Aku langsung ingat. Bayangan terakhir dalam mimpiku itu adalah hari dimana aku kecelakaan.
*****
Alhamdulillah sudah tiga hari aku siuman dan sudah bisa menikmati nafasku seperti biasanya, tapi masih di atas tempat tidur, karena kakiku patah dan belum bisa digerakkan. Sambil melihat pemandangan di luar, ku goreskan beberapa bait puisi singkat.
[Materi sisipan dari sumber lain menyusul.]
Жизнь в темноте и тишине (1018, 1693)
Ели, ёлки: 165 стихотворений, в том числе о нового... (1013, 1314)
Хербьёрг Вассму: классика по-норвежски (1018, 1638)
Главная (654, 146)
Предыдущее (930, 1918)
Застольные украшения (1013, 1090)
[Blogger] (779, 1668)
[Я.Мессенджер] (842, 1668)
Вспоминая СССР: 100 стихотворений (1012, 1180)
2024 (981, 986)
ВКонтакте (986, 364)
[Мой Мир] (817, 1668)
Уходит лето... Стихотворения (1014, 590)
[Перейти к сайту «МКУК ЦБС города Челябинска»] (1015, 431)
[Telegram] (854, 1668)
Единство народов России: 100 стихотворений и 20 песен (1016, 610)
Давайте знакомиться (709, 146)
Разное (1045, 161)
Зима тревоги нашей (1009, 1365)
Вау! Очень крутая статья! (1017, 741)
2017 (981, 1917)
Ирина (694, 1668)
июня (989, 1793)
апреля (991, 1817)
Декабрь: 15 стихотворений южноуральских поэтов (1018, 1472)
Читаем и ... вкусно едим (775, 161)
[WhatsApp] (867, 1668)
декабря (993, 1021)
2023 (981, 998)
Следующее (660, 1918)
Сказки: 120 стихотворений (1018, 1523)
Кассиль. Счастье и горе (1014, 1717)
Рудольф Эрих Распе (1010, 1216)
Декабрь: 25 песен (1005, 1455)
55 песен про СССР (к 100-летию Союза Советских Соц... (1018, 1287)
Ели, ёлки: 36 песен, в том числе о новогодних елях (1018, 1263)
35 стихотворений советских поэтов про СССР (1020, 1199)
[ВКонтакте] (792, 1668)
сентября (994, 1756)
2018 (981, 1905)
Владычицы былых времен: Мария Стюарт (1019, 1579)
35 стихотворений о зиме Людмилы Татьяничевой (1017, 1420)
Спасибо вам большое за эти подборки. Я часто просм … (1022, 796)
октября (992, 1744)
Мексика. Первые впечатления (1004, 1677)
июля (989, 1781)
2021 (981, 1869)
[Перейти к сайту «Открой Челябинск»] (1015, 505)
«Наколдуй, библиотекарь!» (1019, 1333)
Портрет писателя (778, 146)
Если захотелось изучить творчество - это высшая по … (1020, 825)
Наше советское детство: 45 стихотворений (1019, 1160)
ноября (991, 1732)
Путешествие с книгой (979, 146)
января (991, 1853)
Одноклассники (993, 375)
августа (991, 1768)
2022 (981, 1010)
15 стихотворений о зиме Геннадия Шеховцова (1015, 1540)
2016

Jantungku tiba-tiba terasa sakit, sangat pedih, dan tiba-tiba terbayang wajah Yusuf. Ku teringat dia yang mengkhitbah melalui mba’nya beberapa waktu lalu. Belum sempat ku beritahu orang tuaku. Aku setuju dan ingin menjadi Khadijah dan Aisyah  untuknya, tapi sekarang aku sudah merasa tidak kuat.
Ku ucapkan dua kalimat syahadat, kulihat beberapa dokter, keluargaku dan keluarga yusuf masuk ke kamar, dan itu yang kulihat terakhir. Tiba-tiba sebuah bayangan putih mendekat, dan memanggilku untuk ikut bersamanya. Aku merasakan ketenangan, terasa sebuah cinta yang begitu damai, Allah memanggilku karena cinta yang mulia.
Ku ingin menjadi semulia Khadijah yang selalu mendampingi rasulullah dalam hidupnya, dan kemuliaan Aisyah yang menjaga rasulullah hingga Rasulullah meninggalkannya.